- How to complete this task: Below are several records. Retype exactly those lines running from the one with "Image resolution: width=603" through the one with "The width and", end lines included, and no others.

- Source material:
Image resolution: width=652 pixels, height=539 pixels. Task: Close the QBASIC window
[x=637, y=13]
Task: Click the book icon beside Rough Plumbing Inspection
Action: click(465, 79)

---

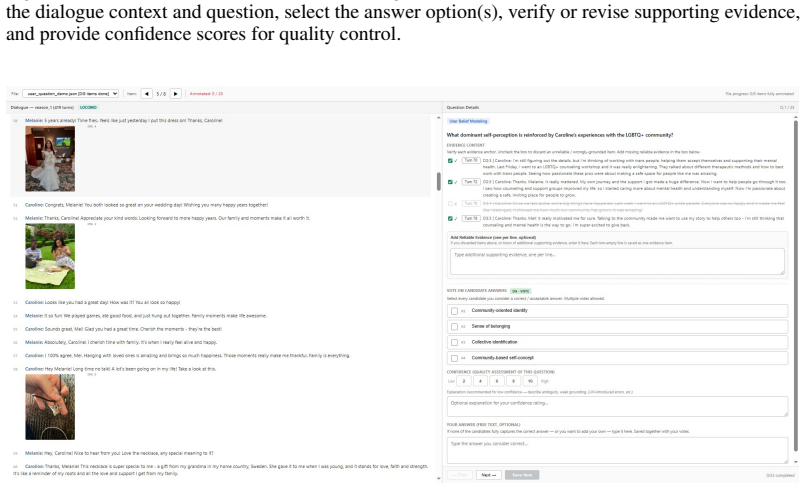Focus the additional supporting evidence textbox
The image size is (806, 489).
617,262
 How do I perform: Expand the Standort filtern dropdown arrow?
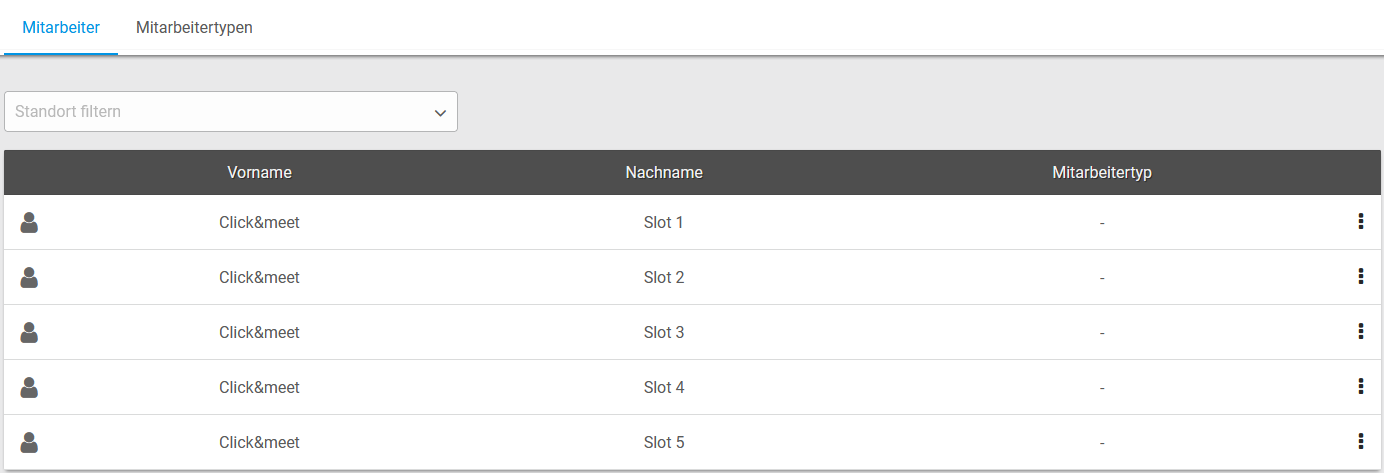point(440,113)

...

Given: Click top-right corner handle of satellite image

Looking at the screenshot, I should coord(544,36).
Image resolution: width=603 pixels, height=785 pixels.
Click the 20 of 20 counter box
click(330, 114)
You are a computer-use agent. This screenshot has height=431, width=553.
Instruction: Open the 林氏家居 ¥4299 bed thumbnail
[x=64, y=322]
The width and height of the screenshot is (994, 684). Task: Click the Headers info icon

- Response area:
Image resolution: width=603 pixels, height=785 pixels.
Click the 20 of 20 counter box
click(330, 114)
You are a computer-use agent. This screenshot has height=431, width=553.
Instruction: Open the 林氏家居 ¥4299 bed thumbnail
[x=64, y=322]
The width and height of the screenshot is (994, 684). Task: Click the Headers info icon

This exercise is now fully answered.